Arco do Triunfo da Rua Augusta, por Archerphoto. Fotografía de arquitectura y viajes.
Arco do Triunfo da Rua Augusta.

Already at night, we visited the Elevador de Santa Justa (Santa Justa’s elevator), which also offers excellent views of the whole city. The panorama is fantastic from this neogothic structure of 45 meters high, which was built in iron in 1900 and connects the lower and upper parts of the city. Over the years, it has ceased to be as functional as originally, to become more of a tourist attraction.

Elevador de Santa Justa. Sergi Albir,fotografo,fotos Lisboa.
Elevador de Santa Justa.

Lisboa de noche.
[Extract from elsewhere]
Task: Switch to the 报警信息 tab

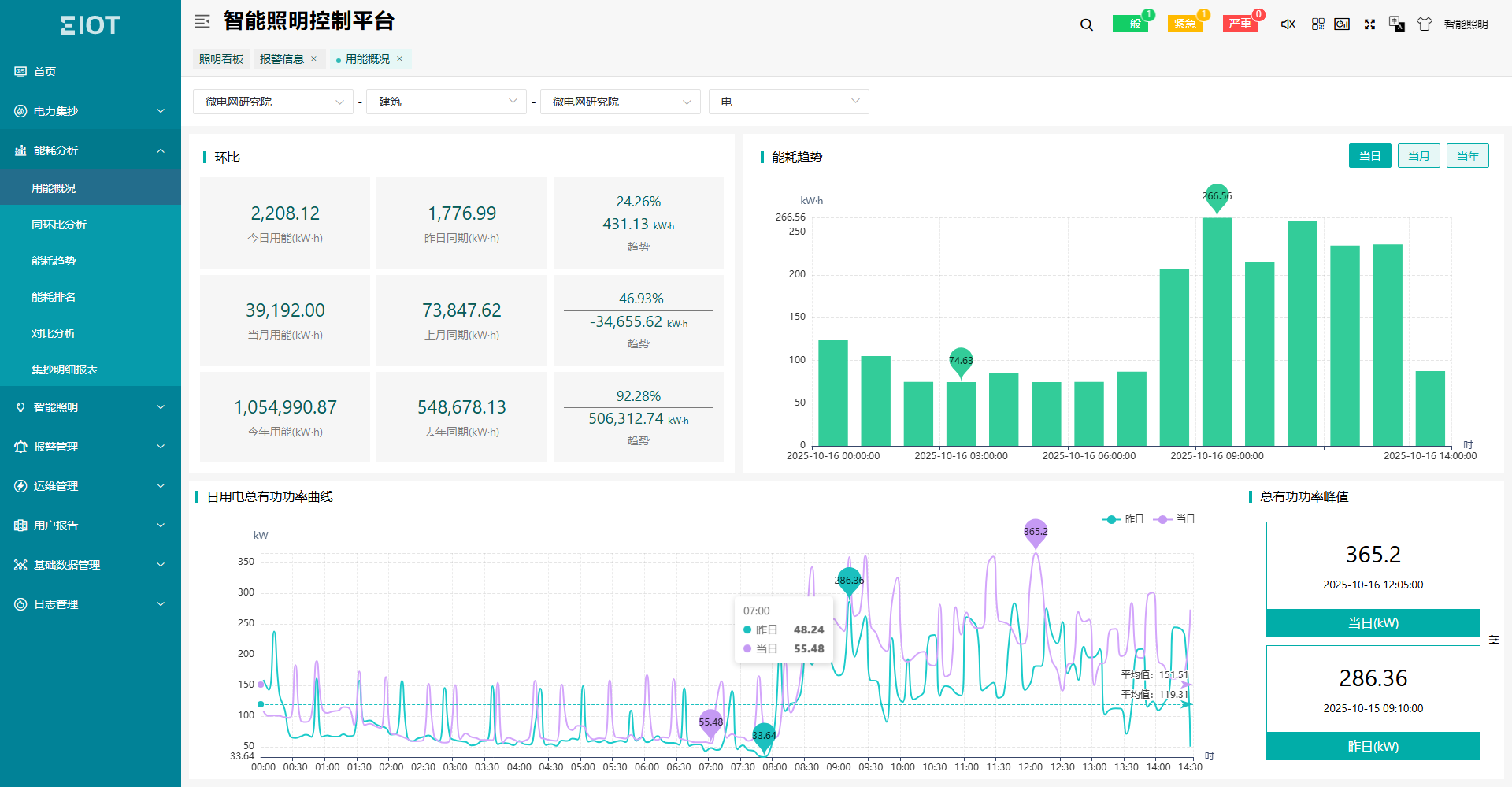Action: point(281,59)
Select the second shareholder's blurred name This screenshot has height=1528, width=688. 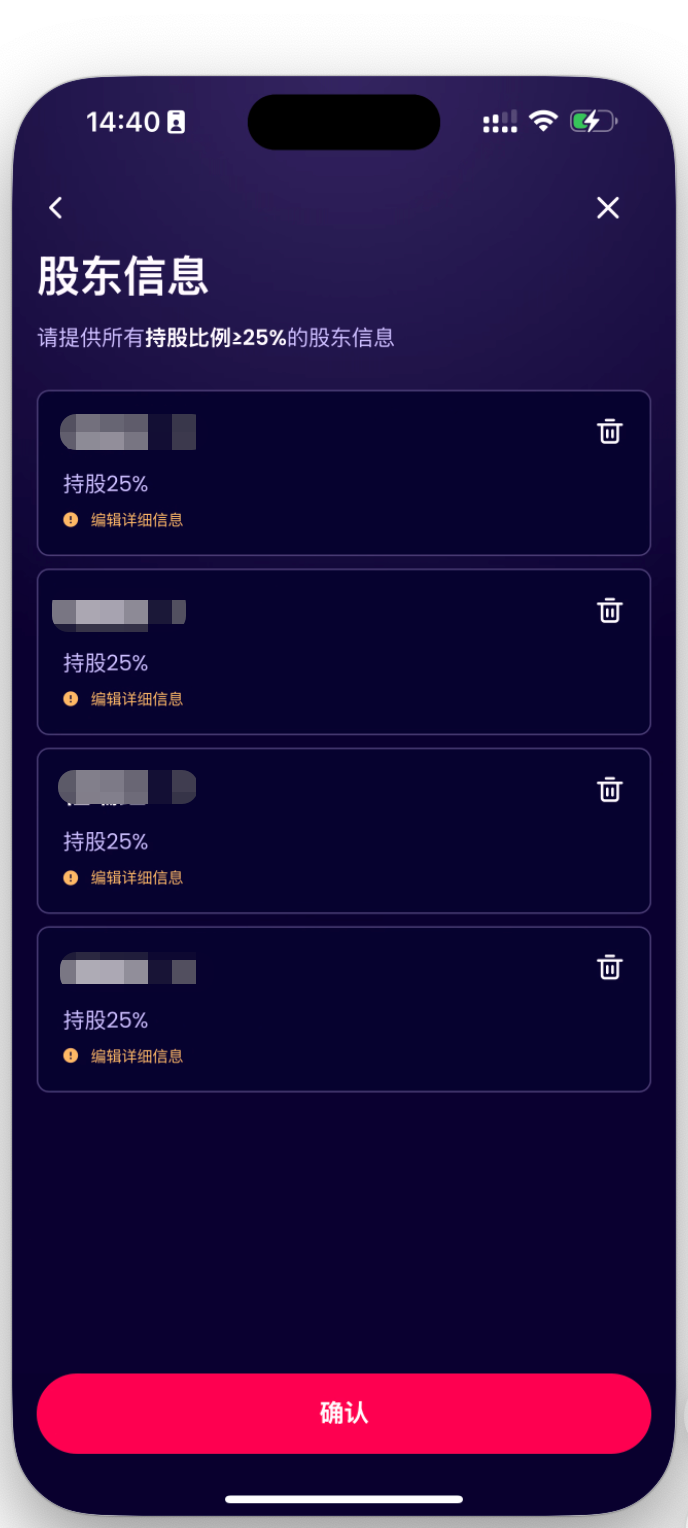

Archerphoto, fotografía empresas y particulares.From Santa Justa’s Elevator.

 

Chiado and Bairro Alto

Chiado is an elegant and bohemian area. Here Portuguese writers of the late nineteenth and early twentieth centuries met. Now it’s full of well-known brand stores and coffee shops. Many of them have preserved the aesthetics of the premises of the early twentieth century, both outside and inside. The combination of the new and the traditional is spectacular.

Praça Luís de Camões, one of the stages of the Carnation Revolution, marks the limits of the Chiado and Bairro Alto districts.

Praça Luís de Camões, Lisboa, Archerphoto, fotógrafo profesional
Praça Luís de Camões.

The Bairro Alto represents the most alternative Lisbon and is located in the highest part of the city. If you are brave you can walk up its slopes, or if you prefer, you can take the tram or the elevator. Its steep streets full of facades with graffiti are filled with people of all kinds looking for fun at night.

La Alfama

This old quarter of fishermen and cradle of the fado, has a special charm that is perceived when walking through its streets. It is located at the foot of Castelo de São Jorge (Saint George’s Castle) and among its old houses is Casa dos Bicos (Beaks House), with an original stone façade in the form of a pyramid, which was built in 1523. Currently it is housing the Jose Saramago’s foundation.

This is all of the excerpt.